**Directive:**
Rewrite the material as a Markdown table with the columns Row and Text, starting at the line containing "The image size is (1568, 776)." and ending at the line containing "Action: tap(379, 233)". Number each row and skip any blank lines.
___ Source material
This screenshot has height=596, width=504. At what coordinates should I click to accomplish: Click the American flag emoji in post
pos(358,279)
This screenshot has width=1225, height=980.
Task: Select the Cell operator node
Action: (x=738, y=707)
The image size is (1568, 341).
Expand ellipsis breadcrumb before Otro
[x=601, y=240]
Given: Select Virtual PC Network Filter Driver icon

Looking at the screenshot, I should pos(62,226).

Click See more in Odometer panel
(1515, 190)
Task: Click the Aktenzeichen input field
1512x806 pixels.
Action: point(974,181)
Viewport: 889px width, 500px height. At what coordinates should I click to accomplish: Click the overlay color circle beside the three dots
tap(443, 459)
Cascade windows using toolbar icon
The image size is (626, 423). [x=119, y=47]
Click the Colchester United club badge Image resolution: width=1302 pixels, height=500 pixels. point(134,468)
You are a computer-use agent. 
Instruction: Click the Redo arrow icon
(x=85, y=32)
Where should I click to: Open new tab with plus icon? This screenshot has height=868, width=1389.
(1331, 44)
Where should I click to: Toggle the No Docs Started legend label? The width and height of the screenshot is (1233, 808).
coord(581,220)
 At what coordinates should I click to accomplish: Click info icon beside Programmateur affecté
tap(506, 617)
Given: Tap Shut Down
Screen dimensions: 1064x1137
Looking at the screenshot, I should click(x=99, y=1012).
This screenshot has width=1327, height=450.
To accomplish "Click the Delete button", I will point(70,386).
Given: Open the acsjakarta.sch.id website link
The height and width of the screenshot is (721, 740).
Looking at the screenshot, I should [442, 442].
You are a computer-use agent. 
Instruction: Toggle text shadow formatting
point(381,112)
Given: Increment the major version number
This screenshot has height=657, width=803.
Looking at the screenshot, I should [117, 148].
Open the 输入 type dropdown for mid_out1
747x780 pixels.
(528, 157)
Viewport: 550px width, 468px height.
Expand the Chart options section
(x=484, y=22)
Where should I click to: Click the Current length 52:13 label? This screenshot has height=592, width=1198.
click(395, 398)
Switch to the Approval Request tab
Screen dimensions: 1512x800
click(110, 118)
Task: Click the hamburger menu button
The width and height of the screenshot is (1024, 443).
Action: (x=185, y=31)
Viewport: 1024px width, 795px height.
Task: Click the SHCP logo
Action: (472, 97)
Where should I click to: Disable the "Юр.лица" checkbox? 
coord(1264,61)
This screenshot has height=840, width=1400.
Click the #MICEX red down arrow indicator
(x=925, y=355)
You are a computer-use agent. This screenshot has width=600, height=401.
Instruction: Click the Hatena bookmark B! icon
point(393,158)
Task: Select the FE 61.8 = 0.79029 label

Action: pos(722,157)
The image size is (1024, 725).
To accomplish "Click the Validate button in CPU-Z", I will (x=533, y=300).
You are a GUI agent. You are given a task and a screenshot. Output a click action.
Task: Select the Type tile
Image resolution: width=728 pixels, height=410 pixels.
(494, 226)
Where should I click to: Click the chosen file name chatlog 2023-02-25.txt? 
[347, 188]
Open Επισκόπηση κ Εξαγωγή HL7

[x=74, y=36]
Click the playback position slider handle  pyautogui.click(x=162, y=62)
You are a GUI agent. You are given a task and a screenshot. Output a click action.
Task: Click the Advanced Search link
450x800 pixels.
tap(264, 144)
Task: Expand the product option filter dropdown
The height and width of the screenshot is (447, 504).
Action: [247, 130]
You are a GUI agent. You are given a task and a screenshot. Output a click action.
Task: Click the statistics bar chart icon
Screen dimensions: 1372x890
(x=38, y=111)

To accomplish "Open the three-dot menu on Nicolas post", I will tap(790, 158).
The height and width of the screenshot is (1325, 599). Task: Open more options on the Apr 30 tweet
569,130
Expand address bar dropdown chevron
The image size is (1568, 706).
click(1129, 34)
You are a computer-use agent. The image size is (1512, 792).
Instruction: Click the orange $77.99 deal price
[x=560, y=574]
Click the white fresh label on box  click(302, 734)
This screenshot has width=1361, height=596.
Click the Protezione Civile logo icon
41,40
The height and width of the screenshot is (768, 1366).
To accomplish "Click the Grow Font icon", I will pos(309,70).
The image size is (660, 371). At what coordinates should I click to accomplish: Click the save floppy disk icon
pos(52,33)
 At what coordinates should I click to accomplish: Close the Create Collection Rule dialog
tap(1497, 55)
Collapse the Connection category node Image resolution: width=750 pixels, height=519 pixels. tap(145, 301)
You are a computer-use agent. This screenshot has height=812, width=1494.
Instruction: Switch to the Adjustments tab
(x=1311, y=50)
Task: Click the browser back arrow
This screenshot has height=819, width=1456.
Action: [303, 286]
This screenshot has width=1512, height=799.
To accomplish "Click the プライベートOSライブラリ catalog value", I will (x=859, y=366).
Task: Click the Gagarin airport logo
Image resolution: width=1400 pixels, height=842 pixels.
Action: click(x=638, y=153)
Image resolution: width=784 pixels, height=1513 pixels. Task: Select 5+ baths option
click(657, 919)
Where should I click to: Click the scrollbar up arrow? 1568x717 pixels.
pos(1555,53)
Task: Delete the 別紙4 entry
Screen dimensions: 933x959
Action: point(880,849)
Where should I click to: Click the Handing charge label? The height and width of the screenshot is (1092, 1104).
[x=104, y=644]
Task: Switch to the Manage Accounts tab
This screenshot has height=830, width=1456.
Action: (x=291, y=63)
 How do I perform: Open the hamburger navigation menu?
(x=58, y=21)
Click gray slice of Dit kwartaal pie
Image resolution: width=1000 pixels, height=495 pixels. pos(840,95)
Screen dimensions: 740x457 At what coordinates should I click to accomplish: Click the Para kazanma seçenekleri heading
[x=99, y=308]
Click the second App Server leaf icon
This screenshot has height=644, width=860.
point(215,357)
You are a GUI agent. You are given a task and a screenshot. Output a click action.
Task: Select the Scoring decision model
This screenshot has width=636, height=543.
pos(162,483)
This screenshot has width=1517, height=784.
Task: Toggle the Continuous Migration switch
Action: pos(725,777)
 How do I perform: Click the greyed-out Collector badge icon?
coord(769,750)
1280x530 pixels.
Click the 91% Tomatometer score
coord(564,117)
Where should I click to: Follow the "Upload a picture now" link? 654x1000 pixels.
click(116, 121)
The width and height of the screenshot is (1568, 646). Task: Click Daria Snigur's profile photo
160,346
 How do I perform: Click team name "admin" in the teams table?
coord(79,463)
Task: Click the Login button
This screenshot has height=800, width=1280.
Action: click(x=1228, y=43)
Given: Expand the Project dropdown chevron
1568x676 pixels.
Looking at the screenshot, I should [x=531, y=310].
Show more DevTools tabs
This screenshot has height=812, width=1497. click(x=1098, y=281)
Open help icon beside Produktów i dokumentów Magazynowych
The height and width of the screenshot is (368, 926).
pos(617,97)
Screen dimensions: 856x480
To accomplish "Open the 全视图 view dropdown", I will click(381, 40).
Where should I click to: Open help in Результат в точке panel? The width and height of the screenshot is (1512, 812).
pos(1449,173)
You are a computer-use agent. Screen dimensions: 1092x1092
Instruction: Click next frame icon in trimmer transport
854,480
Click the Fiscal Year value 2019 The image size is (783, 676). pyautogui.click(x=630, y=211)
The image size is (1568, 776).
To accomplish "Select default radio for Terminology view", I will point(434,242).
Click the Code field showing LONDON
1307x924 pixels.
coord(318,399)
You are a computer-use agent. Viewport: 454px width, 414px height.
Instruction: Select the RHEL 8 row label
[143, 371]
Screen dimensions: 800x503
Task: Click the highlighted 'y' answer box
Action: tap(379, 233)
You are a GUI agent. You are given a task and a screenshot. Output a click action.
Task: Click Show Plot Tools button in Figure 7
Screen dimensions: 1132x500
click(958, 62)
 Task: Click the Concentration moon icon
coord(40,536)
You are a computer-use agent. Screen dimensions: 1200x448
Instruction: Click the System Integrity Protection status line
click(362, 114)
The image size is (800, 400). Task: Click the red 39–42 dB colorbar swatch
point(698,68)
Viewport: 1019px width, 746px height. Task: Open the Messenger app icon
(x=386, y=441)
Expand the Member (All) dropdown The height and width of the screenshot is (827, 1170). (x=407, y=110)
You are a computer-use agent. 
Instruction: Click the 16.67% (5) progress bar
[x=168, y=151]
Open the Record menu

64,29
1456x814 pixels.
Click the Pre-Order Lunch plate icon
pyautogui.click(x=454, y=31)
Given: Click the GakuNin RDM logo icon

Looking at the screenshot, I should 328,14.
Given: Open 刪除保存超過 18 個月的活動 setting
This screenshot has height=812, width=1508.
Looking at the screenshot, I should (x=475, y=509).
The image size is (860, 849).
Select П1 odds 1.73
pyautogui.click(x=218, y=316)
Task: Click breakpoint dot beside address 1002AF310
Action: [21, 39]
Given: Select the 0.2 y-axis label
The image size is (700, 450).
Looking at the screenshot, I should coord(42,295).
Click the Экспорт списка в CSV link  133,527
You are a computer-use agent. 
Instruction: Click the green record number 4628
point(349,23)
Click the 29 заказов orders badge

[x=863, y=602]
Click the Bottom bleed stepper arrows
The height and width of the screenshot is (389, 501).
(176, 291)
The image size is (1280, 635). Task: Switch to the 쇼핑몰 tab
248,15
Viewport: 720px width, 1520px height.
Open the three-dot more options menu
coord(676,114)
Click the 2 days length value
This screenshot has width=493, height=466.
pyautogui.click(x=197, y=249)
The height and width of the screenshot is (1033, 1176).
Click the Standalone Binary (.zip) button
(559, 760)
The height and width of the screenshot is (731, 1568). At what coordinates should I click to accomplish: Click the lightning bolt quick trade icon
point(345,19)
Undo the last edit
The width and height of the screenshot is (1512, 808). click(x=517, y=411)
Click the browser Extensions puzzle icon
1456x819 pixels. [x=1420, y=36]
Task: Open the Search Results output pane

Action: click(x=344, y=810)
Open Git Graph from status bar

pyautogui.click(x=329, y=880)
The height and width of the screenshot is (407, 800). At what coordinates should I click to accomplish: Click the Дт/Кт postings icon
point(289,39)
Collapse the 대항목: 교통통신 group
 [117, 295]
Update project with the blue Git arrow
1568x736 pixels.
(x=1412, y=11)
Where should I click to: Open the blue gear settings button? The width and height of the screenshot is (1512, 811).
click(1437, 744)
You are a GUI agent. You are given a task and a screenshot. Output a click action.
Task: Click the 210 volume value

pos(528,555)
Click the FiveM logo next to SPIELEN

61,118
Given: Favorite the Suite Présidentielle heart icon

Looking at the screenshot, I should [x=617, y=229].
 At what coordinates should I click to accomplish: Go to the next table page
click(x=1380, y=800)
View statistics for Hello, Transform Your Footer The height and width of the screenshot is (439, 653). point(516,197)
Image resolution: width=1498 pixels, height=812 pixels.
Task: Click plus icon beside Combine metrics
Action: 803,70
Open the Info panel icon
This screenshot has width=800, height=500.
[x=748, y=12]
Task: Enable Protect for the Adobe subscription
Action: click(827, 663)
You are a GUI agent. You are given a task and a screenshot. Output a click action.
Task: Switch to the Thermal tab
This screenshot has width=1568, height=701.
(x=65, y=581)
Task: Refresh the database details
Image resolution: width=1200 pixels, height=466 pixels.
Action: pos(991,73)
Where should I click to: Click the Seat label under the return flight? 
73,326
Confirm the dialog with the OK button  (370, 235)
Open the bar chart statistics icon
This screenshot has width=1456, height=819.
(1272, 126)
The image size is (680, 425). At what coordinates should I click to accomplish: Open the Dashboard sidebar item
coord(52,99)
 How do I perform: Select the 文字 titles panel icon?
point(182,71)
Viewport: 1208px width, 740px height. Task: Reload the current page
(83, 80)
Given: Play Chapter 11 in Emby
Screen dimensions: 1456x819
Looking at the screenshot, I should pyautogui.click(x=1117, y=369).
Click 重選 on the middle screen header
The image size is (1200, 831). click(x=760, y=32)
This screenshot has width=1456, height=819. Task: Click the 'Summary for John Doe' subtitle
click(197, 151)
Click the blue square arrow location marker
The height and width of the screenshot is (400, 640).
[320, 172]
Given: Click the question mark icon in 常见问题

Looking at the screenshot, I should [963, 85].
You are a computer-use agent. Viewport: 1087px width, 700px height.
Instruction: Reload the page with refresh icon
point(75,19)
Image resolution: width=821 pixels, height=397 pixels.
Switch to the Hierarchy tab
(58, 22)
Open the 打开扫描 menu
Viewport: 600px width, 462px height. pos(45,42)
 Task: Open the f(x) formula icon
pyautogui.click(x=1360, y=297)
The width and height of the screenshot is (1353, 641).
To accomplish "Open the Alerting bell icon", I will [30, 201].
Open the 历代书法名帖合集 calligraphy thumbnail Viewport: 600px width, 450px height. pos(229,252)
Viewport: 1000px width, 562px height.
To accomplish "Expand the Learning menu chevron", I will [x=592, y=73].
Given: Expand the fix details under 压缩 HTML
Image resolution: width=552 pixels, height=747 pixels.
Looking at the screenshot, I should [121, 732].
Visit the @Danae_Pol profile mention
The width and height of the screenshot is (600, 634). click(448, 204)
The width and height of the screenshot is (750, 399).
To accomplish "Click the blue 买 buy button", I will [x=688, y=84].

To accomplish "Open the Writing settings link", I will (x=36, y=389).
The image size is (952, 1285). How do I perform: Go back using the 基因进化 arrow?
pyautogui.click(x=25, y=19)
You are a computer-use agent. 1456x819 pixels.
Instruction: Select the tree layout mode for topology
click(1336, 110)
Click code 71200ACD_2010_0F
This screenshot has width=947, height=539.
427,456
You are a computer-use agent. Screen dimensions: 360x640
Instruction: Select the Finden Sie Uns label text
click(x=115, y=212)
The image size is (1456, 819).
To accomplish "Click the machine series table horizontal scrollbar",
______
**Final result:**
| Row | Text |
|---|---|
| 1 | The image size is (1568, 776). |
| 2 | To accomplish "Select default radio for Terminology view", I will point(434,242). |
| 3 | Click the Code field showing LONDON |
| 4 | 1307x924 pixels. |
| 5 | coord(318,399) |
| 6 | You are a computer-use agent. Viewport: 454px width, 414px height. |
| 7 | Instruction: Select the RHEL 8 row label |
| 8 | [143, 371] |
| 9 | Screen dimensions: 800x503 |
| 10 | Task: Click the highlighted 'y' answer box |
| 11 | Action: tap(379, 233) |